I visited India eleven years ago and have never forgotten the impression it made upon me. It was an assault on the senses and, when I look at the photographs I took then, I can immediately hear the intense clamour of the streets, car horns, camels and cows, and smell the cinnamon, jasmine and drains. The impact of the vast numbers of jostling people in the cities, the beggars and the heat was overwhelming but it’s all part of the excitement of the experience.
And the colours! Even the poorest women wore deeply saturated hues of fuchsia, scarlet and saffron. One of my abiding images is of being driven through the countryside, in a landscape of miles of red dust and scrubby grass, and seeing a woman dressed in scarlet swaying gracefully as she carried a water pot on her head.

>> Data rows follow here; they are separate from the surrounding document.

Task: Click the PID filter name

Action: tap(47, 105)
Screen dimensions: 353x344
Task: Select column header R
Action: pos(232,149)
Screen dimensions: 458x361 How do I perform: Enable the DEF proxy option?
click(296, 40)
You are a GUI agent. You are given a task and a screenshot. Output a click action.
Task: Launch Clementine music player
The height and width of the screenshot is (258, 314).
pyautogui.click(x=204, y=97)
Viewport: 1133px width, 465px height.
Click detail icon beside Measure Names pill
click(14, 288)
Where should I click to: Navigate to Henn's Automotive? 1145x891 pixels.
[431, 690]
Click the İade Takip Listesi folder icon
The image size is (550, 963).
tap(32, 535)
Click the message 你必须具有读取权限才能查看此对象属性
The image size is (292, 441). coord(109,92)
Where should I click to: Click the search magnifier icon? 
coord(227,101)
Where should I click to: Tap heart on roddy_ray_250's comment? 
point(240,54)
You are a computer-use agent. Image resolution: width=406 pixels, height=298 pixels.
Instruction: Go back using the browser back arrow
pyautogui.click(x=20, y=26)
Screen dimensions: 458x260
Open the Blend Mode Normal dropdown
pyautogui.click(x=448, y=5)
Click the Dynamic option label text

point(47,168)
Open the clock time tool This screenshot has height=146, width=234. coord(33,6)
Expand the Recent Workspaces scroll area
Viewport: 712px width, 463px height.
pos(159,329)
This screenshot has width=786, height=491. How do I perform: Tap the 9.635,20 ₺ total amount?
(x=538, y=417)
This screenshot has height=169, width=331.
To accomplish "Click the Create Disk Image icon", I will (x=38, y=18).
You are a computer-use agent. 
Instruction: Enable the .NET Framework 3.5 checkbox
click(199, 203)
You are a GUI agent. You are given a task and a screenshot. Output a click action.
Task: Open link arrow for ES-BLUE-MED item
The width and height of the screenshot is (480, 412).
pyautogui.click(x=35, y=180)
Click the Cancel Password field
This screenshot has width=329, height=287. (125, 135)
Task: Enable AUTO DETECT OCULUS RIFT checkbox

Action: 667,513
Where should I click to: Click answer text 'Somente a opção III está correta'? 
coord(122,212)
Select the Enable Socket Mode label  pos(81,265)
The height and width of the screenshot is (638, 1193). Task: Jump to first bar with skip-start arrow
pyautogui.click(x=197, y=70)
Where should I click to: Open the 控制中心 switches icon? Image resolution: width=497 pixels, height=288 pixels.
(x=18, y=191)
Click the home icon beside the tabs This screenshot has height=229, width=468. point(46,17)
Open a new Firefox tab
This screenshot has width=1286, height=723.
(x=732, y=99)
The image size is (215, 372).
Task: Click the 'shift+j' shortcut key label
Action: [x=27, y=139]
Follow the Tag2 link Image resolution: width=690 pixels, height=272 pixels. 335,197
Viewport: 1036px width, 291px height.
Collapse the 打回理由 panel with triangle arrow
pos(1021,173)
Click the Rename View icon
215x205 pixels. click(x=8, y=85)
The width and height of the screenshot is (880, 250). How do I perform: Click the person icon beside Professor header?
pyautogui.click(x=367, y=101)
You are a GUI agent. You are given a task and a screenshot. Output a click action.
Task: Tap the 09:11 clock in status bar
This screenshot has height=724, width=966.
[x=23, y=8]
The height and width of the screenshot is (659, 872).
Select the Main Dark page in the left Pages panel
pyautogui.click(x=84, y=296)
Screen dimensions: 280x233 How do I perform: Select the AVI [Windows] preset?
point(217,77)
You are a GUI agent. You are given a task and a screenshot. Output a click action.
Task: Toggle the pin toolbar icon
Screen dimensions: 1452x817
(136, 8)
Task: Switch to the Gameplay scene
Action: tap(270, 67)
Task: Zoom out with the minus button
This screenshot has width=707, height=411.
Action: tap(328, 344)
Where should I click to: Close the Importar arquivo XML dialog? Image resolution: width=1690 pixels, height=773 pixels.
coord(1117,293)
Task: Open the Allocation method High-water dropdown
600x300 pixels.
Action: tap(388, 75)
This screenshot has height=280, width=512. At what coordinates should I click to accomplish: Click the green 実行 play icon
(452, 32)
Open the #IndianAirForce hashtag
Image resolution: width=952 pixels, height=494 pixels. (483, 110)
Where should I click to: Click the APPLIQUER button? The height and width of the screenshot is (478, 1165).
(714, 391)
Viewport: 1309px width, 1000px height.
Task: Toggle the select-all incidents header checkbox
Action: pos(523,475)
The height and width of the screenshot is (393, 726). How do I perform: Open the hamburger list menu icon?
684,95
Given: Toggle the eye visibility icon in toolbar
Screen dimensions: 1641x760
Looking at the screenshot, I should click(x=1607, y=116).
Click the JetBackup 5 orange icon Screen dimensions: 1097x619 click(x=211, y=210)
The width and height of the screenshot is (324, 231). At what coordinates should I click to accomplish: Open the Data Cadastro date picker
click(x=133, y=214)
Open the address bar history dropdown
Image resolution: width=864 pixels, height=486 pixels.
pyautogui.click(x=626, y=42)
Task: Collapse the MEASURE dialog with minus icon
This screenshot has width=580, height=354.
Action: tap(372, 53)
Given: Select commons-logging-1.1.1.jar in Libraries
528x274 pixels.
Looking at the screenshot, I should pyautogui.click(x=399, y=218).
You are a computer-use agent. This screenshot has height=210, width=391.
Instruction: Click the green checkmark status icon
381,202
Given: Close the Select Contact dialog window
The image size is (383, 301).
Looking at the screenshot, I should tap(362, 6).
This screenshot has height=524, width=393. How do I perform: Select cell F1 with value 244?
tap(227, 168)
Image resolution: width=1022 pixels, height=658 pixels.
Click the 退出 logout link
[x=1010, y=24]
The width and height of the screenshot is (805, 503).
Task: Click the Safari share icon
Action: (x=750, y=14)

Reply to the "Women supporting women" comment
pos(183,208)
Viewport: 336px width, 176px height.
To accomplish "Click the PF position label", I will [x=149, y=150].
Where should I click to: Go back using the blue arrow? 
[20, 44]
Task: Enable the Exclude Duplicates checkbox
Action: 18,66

There was no visible habitation nearby and I still wonder where she was going.
Then there were the vast palaces and forts. I found their decaying grandeur impossibly romantic and dreamed about walking through them alone, listening to the whispers of times long ago. It was this that inspired me to write The Palace of Lost Dreams.
The Palace of Lost Dreams is set mostly in Hyderabad in 1798 when the British East India Company had been in India for two hundred years. It surprised me to discover that many of the British men, for in the beginning wives were usually left at home, had enthusiastically adopted the often cultured Indian ways and regularly married the local women. These marriages were usually happy and the resulting Anglo-Indian children mixed freely in both societies. The boys were frequently sent to England to be schooled and later returned to join the East India Company army. It wasn’t until 1791 that an order was issued preventing those with an Indian parent from owning land or being employed by the Company. Since these children were thus deprived of the opportunity to earn a living, if their skin was sufficiently fair, they were sometimes sent ‘home’ and absorbed into English society.
1798 was a time on the cusp of change. The British government began an intensive effort to work with the East India Company, who already had armies in place, to snatch power and control over India as a whole. From a modern day perspective, the means used to achieve this take-over were shocking.
In 1797 the two strongest powers in India, Mysore and the Marathas, had declined in strength and it was a good time for Britain to grasp the upper hand. The Marquis of Wellesley, the Duke of Wellington’s elder brother, arrived in India in 1798 to take up his new post as Governor General at a time when Britain was locked in a life or death struggle with France all over the world.
Since Napoleon had set his sights on India, too, Wellesley had to move quickly. To achieve his aims, he set up a system of Subsidiary Alliances, which signed away an Indian state’s independence and right of self-defense. The Alliance system was advantageous to the British since they could now maintain a large army at the cost of the Indian states. The very first Subsidiary Treaty was signed between Wellesley and the Nizam of Hyderabad on 1stSeptember 1798.
The military events outlined in The Palace of Lost Dreams in October 1798 are factual and the British Resident, James Kirkpatrick, did send a spy to arrange a mutiny behind the French lines on the morning of the 21stOctober and to cut the bullock traces to prevent the French moving their artillery. My hero, Harry Wyndham, as that spy is, of course, fictional.
At dawn on the 22nd October, the French army awoke to find themselves surrounded. Kirkpatrick promised the mutineers their back pay and future employment in one of the mercenary corps if they began to lay down their arms in the next fifteen minutes. The terms were accepted and within a few hours the largest French force in India was disarmed by the British, who had only a third of their number, without any casualties or a single shot being fired.
This turning point, combined with Admiral Nelson’s sinking of the French fleet in Aboukir Bay, effectively ruined Napoleon’s dreams of India becoming a French colony.